There was a bit of a dispute in our house as to whether Neil Galmain’s Coraline (UK) should be number one or two in our list.

I’ve plumped for number one ‘cos I feel the things closest to home – the things that could just be the other side of the wall – are always the scariest!

And when that thing is another mother, identical to your own (bar the button eyes and talons!) who’s determined to make you stay the other side of the wall in your new “home” – it’s scary!

Believe me!

Scary books for kids ... Some seriously good books for kids that are super scary

 

2. Dark Is Rising

My daughter’s choice for number one most scary book is Susan Cooper’s Dark Is Rising (UK). She maintains “it is officially the most scary book ever!”

I have to confess we stumbled on it after reading the prequel Over Sea Under Stone (UK), which I loved as a child, and is not half so scary.

We were a bit shocked by how scary it is, but it is brilliant!

Set over the 12 days of Christmas it combines Arthurian legend with ancient Saxon myths about the battle between darkness and light over Yuletide.

There’s a timeless walker who haunts the lanes around Will the hero’s house, ominous church yards full of swirling flocks of rooks and much, much more to scare the pants off the whole family!
 

3. The Princess & the Goblin

I read George MacDonald’s 19th Century classic The Princess & the Goblin (UK) as a 7 year old and still remember vividly now how scared I was.

But I could not put it down!

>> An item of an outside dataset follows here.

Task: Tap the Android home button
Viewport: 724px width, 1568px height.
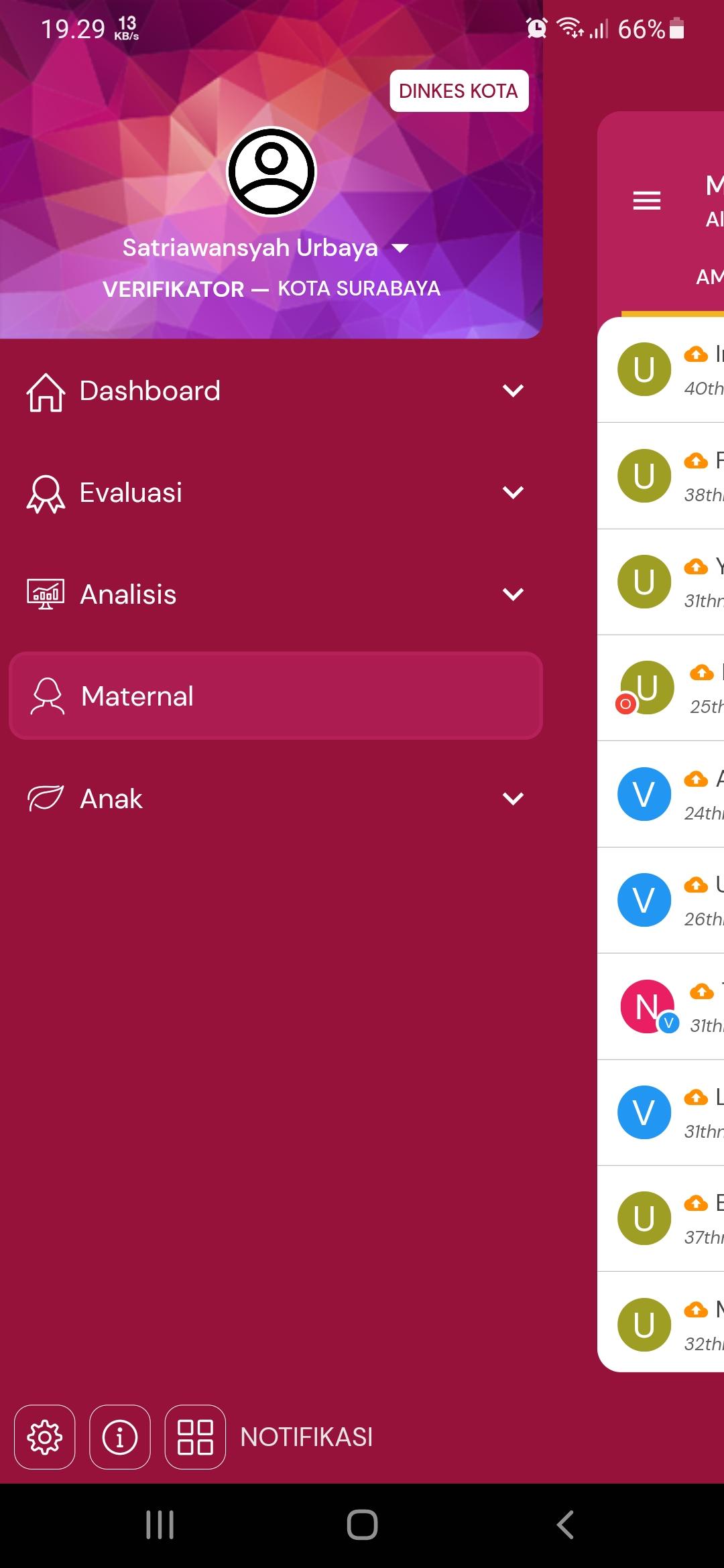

And neither could my daughter.

It’s suitable for slightly younger readers, but still compelling for older kids.

And still scares 150 years after it was first written, because it taps into images we know from our own dreams. A stair case to an unknown room, being lost under ground, a tapping noise that warns of intruders … scary stuff!

Scary books for kids ... Some seriously good books for kids that are super scary
 

4. The Children of Green Knowe

Lucy M. Boston’s The Children of Green Knowe (UK) deceives a little by its initial gentleness (and slightly slow start).

Tolly, the main character, is only 7 when he first goes to stay with his great grandmother in her strange old house. There’s lovely bits where Tolly and his grandmother feed the birds, and even the “ghost” children he meets early on are not so scary.

But when Tolly gets left in the house on his home and great trees in the garden are brought to life by an ancient curse, it all gets more than a bit frightening!
 

5. The Ghost of Thomas Kempe

Finally, a scary book for kids who aren’t so keen on scary books :-)

The Ghost of Thomas Kempe (UK) by Penelope Lively should be super scary, being, as it is, about a vindictive poltergheist. But compared with the others it’s not.

The poltergheist is however a royal pain in the neck for James the main character, causing all sorts of trouble for which James gets blamed by his parents.

And really Penelope Lively uses the story to explore very identifiable tensions between kids and their parents plus some interesting stuff about sorcery in the 17th Century, rather than to scare everyone witless.

 

So there you go, our five favourite scary books for kids, including one not so scary one for gentler souls. Do tell us about your faves – we can never have enough great books.